More details are given in the documentation I wrote for the select_observations function.

In addition I produced a working inline-command tool to act on an input observation list file and output a selected observations file. This tool can perform the same kind of selections mentioned above in a recursive way. More details are given in the documentation I wrote for the gammapy-find-obs tool, that uses the find-obs script.

In order to test the gammapy-find-obs tool, a dummy observation list file produced with the make_test_observation_table tool presented in the first report has been placed in the gammapy-extra repository here.

Cube background model production

I produced a working version of the script that produces cubes similar to the one presented in the animation on the last post with many improvements.

The new version of the script uses a finer binning both in altitude/azimuth angles for the observation grouping, and in (X, Y, energy) coordinates for the cube itself. The binning on (X, Y, energy) also depends on the amount of statistics (coarser coordinate binning for observation groups with less statistics)

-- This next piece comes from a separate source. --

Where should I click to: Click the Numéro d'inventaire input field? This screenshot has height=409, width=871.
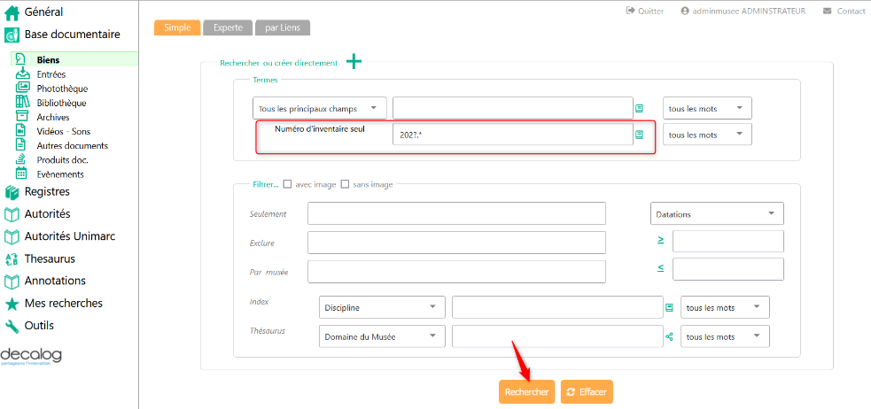(511, 135)
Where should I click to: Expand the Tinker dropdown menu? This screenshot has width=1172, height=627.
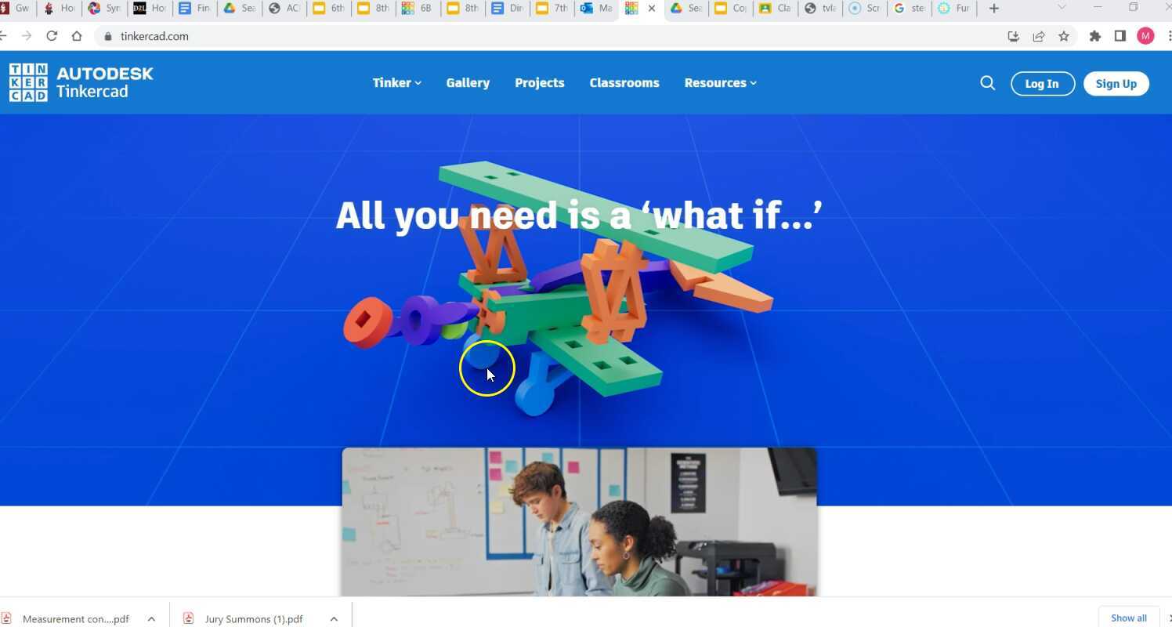tap(396, 82)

In addition, a smoothing to avoid Poisson noise due to low statistics is applied to the background cube model. The smoothing also depends on the available statistics: cubes with more statistics are smoothed less than cubes with less statistics. The smoothing applied is quite simple. It is performed by convoluting the 2D image of each energy bin of the cube independently with a certain kernel, and scale the smoothed image to preserve the original integral of the image. The kernel chosen is the default kernel used by the ROOT TH2::Smooth function: it is named k5a and acts on 2 layers of surrounding pixels (i.e. 2 next neighbors). Interpreting images as 2D arrays, the kernel is represented by the following matrix:
0 0 1 0 0
0 2 2 2 0
1 2 5 2 1
0 2 2 2 0
0 0 1 0 0

I applied the script to the H.E.S.S. data to produce background models for a full set of altitude/azimuth angle bins with satisfactory results. Unfortunately, since the data is not public, I am not allowed to post any figures or animations showing them.

The current version of the script is functional but still a bit chaotic, because it consists of only a few long functions. Therefore, the next steps, to be accomplished in the remaining time of the Google Summer of Code, is to integrate the script into Gammapy, refactorize the code and move most of its functionality into methods and classes within Gammapy.